Oil prices nudged higher on Monday, adding to gains of more than 2% from Friday, as investors eyed further U.S. sanctions on Russia that may affect global supplies, but a ramp-up in Saudi output and ongoing tariff uncertainty limited gains.
Brent crude futures rose 15 cents to $70.51 a barrel by 0400 GMT, extending a 2.51% gain on Friday. U.S. West Texas Intermediate crude futures climbed to $68.59, up 14 cents, after settling 2.82% higher in the previous session.
U.S. President Donald Trump said on Sunday that he will send Patriot air defence missiles to Ukraine. He is due to make a "major statement" on Russia on Monday.
Trump has expressed frustration with Russian President Vladimir Putin due to the lack of progress in ending the war in Ukraine and Russia's intensifying bombardment of Ukrainian cities.
In a bid to pressure Moscow into good-faith peace negotiations with Ukraine, a bipartisan U.S. bill that would hit Russia with sanctions gained momentum last week in Congress, but it still awaits support from Trump.
European Union envoys are on the verge of agreeing an 18th package of sanctions against Russia that would include a lower price cap on Russian oil, four EU sources said after a Sunday meeting.
Last week, Brent rose 3%, while WTI had a weekly gain of around 2.2%, after the International Energy Agency said the global oil market may be tighter than it appears, with demand supported by peak summer refinery runs to meet travel and power generation.
However, ANZ analysts said price gains were limited by data showing Saudi Arabia lifted oil output above its quota under the Organization of the Petroleum Exporting Countries and allies' supply agreement.

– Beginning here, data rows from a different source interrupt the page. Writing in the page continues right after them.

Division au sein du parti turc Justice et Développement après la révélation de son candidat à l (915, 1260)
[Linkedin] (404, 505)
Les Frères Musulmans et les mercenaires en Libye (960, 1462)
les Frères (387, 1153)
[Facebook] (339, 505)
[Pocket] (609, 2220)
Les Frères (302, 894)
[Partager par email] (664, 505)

The IEA said Saudi Arabia exceeded its oil output target for June by 430,000 barrels per day to reach 9.8 million bpd, compared with the kingdom's implied OPEC+ target of 9.37 million bpd.
Saudi Arabia's energy ministry said on Friday that it had been fully compliant with its voluntary OPEC+ output target, adding that Saudi-marketed crude supply in June was 9.352 million bpd, in line with the agreed quota.
Elsewhere, China's June oil imports increased 7.4% to 49.89 million tons from a year earlier, equivalent to 12.14 million barrels per day, reaching the highest daily rate since August in 2023, according to customs data released on Monday.
China is likely to continue stockpiling, but with storage at 95% of the peak inventory build from 2020, these inventories are likely to emerge in "visible" Western market locations that are crucial for price formation, exerting downward pressure on prices, J.P. Morgan's research team said in a client note.
Investors are also eyeing the outcome of U.S. tariff talks with key trading partners that could impact global economic growth and fuel demand.